Cutin is a structural lipid support polymer that coats the aerial epidermis of terrestrial plants and acts as a “double-sided raincoat”, keeping water in planta and keeping water off the surface of the plant . The former is of significance in restricting water exchange primarily through the stomata, whose opening and closing can be regulated to attenuate water balance and maintain gas exchange for optimal photosynthetic capability. Understanding the chemical structure of this polymer is of major significance in recognizing how plants maintain transpirational viability and optimal photosynthetic capabilities in order to capture solar energy and store it in the form of chemical energy.

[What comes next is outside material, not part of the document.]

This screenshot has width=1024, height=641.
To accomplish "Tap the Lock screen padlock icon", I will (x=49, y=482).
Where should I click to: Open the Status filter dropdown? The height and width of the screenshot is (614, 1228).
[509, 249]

As a heavily cross-linked polymer of highly hydrophobic monomers, cutin is insoluble in aqueous matrices, and is probably covalently bound to other extracellular components (e.g., the cell wall). These attributes prevent addressing the intriguing question concerning the chemical nature of cutin, and how this polymer is biosynthetically assembled. Because of this complexity, cutin is often represented as an amorphous maze-like network of hydroxy-acyl monomers that are covalently cross-linked via ester-bonds. In this study, we applied methods that can systematically characterize the bonding connections and patterns of the monomeric units within cutin by the combined use of cutin hydrolytic enzymes (cutinases) and high-resolution mass spectrometry. The present study therefore illustrates analytical methods that can be combined to define the molecular architecture of cutin, the biological polymer that plays a highly significant role in establishing a barrier between the highly organized cellular processes and the environment.

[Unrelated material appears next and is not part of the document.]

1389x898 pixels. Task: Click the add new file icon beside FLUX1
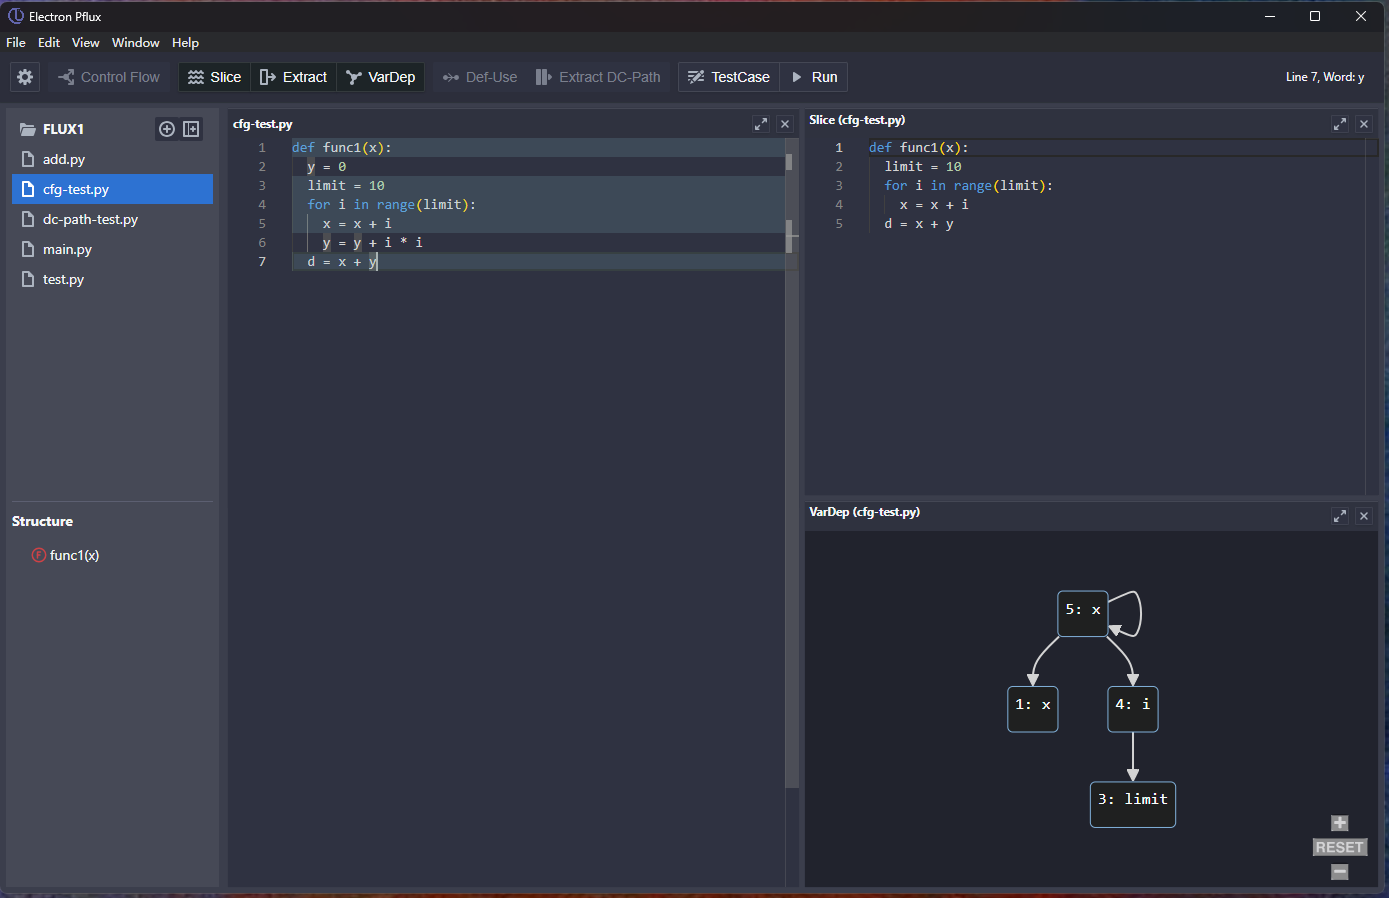[167, 129]
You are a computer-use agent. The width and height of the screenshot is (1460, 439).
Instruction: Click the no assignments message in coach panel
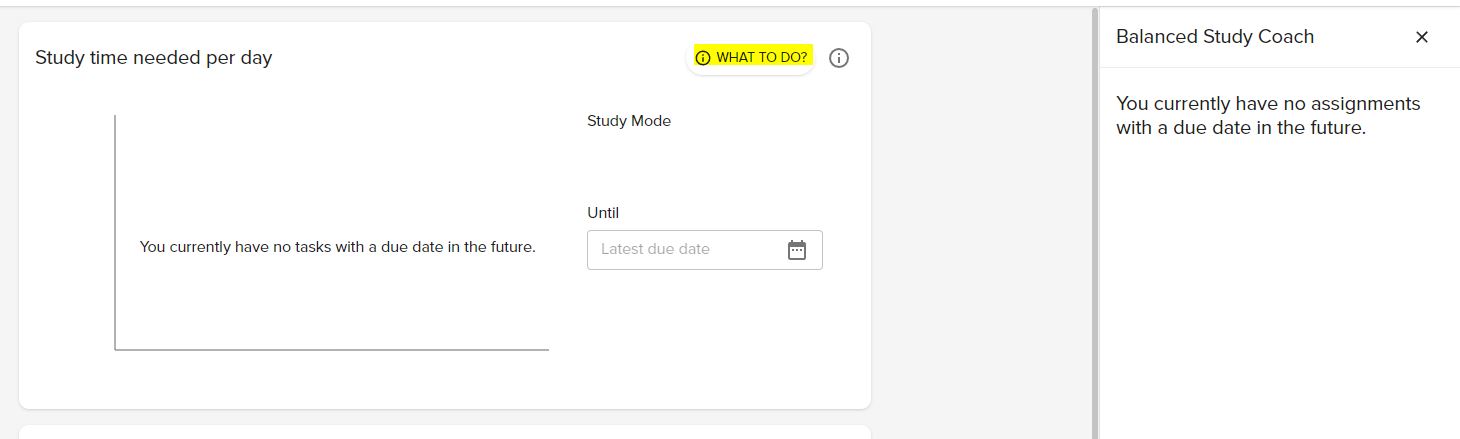(x=1267, y=116)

Collectively therefore, we applied tandem quadrupole and time-of-flight, high resolution mass-spectrometry, coupled with the enzymatic specificity of cutinase to characterize isolated apple cutin as the model polymer to establish these techniques. Initial acid-catalyzed hydrolysis coupled with GC/MS analysis quantitatively identifies the acyl-monomers that constitute this model cutin. Consistent with prior characterizations [5, 25], these analyses identified the major monomeric acyl constituents of apple cutin as 16- and 18-carbon saturated and unsaturated FAs that are mid-chain oxygenated with hydroxyl- and epoxy-groups, and by hydroxylation at the ω-end of the acyl-chains.
The dansylation and O-benzyl alkylation of intact cutin identified that the hydroxyl groups associated with 16-hydroxy-16:0 and 18-hydroxy-18:2 are enriched as the terminal monomers of the cutin polymer. Therefore, these hydroxyl-groups tend not to be utilized in ester-bond formations that covalently link these monomers into the polymeric structure of cutin. Similar analysis with DmPA-modification identified that the carboxyl-groups associated with 16-hydroxy-16:0 and 18-hydroxy-C18:3 are enriched as the carboxyl ends of the cutin polymer.
As with “sequencing” of polymers (e.g., peptides), one can deduce higher order structures of cutin by finding unique sequence of monomers that overlap on two fragments. For example, one could deduce from the schematic structures shown in Fig. 7, that because cutin subfragments that share common terminal monomers maybe adjoining in the intact polymer. For example, the cutin subfragment shown in Fig. 7c, maybe adjoining the subfragment shown in Fig. 7j, or the cutin subfragment shown in Fig. 7e, maybe adjoining subfragment shown in Fig. 7f. Because the overlap between the latter two subfragments is two monomeric units (the red-boxed monomers in Additional file 12: Fig. S11), rather than the single monomer overlap in the former example, one has greater confidence of this alignment of monomer-sequence.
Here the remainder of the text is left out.